Underutilization of preventive strategies in patients receiving NSAIDs

M. C. J. M. Sturkenboom1, T. A. Burke3, J. P. Dieleman1, M. J. D. Tangelder2, F. Lee4 and J. L. Goldstein5

1Departments of Epidemiology & Biostatistics and Medical Informatics, Erasmus University Medical Center, Rotterdam, 2Pharmacia Netherlands, Medical Department, Woerden, The Netherlands, 3Pharmacia Corporation, Global Health Outcomes, Peapack, New Jersey, 4Global Outcomes Research, Pfizer Inc., New York and 5University of Illinois at Chicago, College of Medicine, Chicago, Illinois, USA.

Correspondence to: M. C. J. M. Sturkenboom, Department of Medical Informatics, Erasmus University Medical Center, PO Box 1738, 3000 DR Rotterdam, The Netherlands. E-mail: m.sturkenboom{at}erasmusmc.nl

Abstract

Background. Multiple treatment guidelines for non-steroidal anti-inflammatory drugs (NSAIDs) suggest that patients with one or more risk factors for NSAID-associated upper gastrointestinal (UGI) ulcer complications should be prescribed preventive strategies such as acid-suppressive drugs, misoprostol or cyclooxygenase (COX)-2-specific inhibitors to reduce their risk of serious ulcer complications. The purpose of the present study was to evaluate the extent to which new NSAID users receive recommended preventive strategies and to assess the association between risk factors and a prescription of acid suppressive drugs or misoprostol.
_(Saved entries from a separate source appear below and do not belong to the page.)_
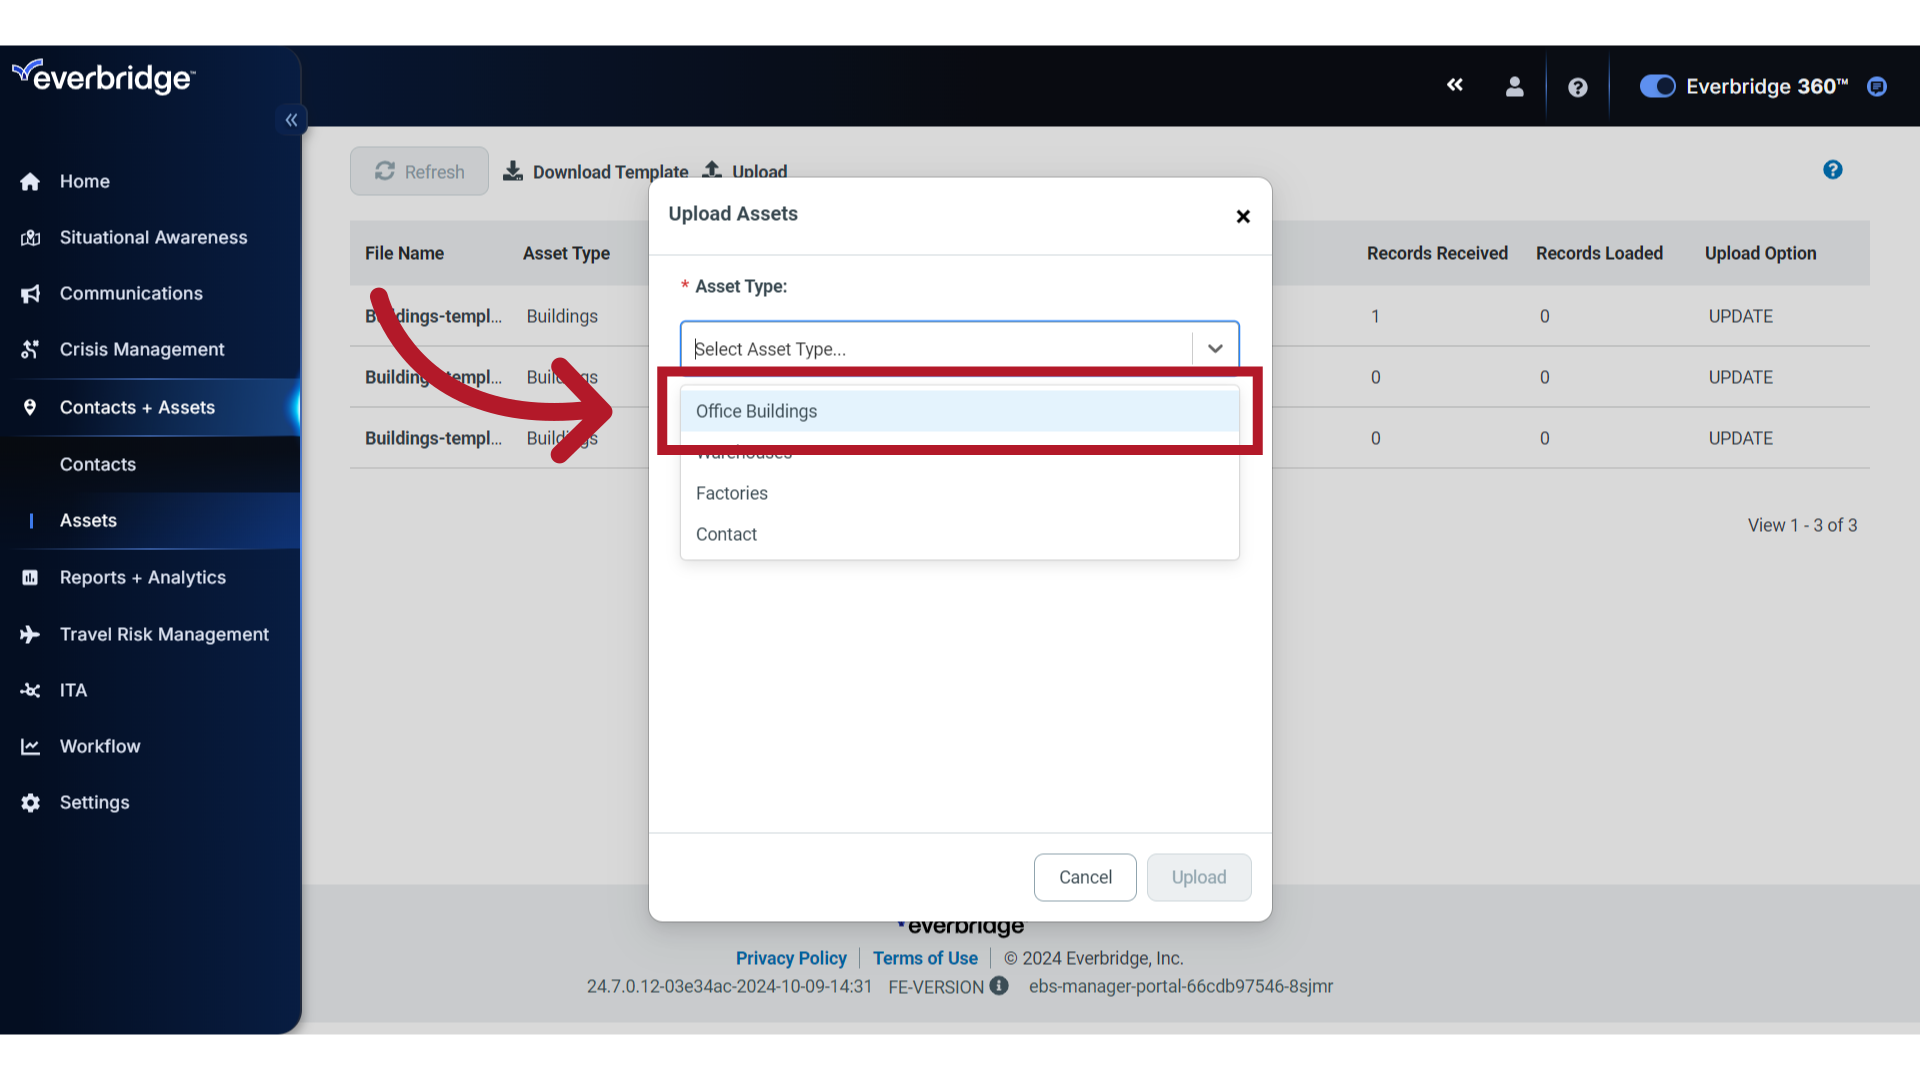This screenshot has height=1080, width=1920.
Task: Select Assets sub-menu item
Action: pos(87,520)
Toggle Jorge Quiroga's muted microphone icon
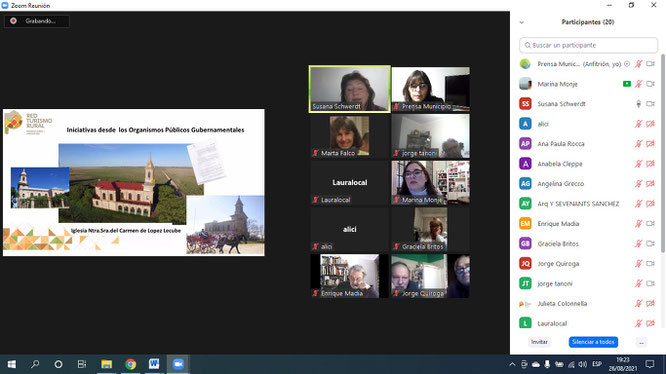The height and width of the screenshot is (374, 666). (x=638, y=264)
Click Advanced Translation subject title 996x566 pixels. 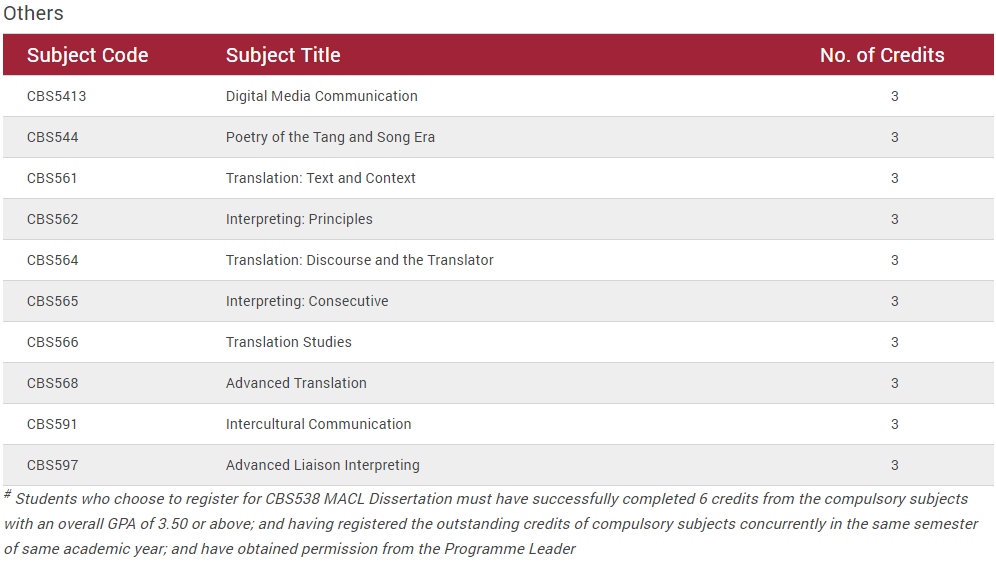pyautogui.click(x=297, y=383)
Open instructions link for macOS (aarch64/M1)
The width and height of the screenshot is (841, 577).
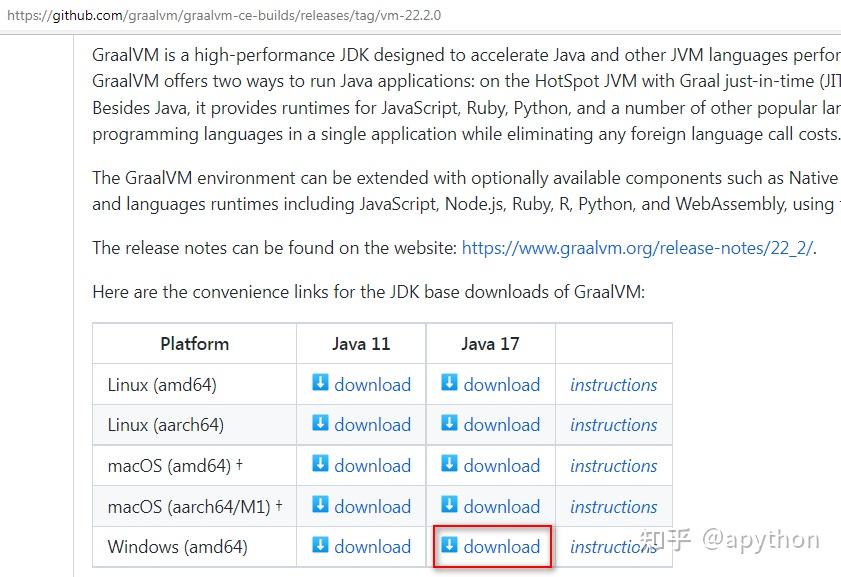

Method. A retrospective observational cohort study was conducted using the Integrated Primary Care Information (IPCI) database, a longitudinal database of electronic general practitioner patient records in The Netherlands. The study population comprised all new NSAID users, defined as users of non-specific NSAIDs, COX-2-preferential NSAIDs and COX-2-specific inhibitors, during the period from January 1996 to April 2002. Subjects were excluded if they had an H2-receptor antagonist (H2RA), proton pump inhibitor (PPI) or misoprostol prescription in the 3 months prior to the first NSAID prescription. Preventive use of acid-suppressive drugs or misoprostol was identified by the coprescription for these drugs on the same day (±2 days) as the NSAID prescription. The drug use for each patient was validated as having a preventive indication by reviewing the physician-recorded symptoms and diagnoses. Risk factors for UGI ulcer events were defined as age >65 yr, UGI history (gastroduodenal ulcer, UGI bleeding, dyspepsia) and concomitant medications (anticoagulants, aspirin, oral corticosteroids). The study population comprised 69 648 new NSAID users.

Results. Overall, 7.9% of NSAID users received a preventive strategy (6.6% received a gastroprotective agent and an additional 1.3% received COX-2-specific inhibitors). Patients using preventive drugs had higher odds of having one or more UGI risk factors than patients without preventive drugs [adjusted odds ratio (OR) 1.78, 95% confidence interval 1.66–1.92]. Despite the greater rate of preventive drug prescriptions in patients who may have been at higher risk, 86.6% of patients with one risk factor and 81.2% with two or more risk factors received no preventive strategies. In contrast to non-specific NSAIDs, patients who received a prescription for a COX-2-specific inhibitor had significantly lower adjusted odds (OR = 0.22) of having H2RA/PPI or misoprostol coprescribed.

Conclusions. Although patients who are treated with preventive strategies have higher odds of having gastrointestinal risk factors than those not prescribed preventive therapies, the majority (>80%) of patients with one or more gastrointestinal risk factors do not receive the recommended NSAID treatment regimen of a COX-2-specific inhibitor or NSAID + H2RA/PPI or misoprostol and are therefore undertreated.

KEY WORDS: NSAIDs, Preventive strategies, Drug utilization, Gastrointestinal events, Gastrointestinal risk.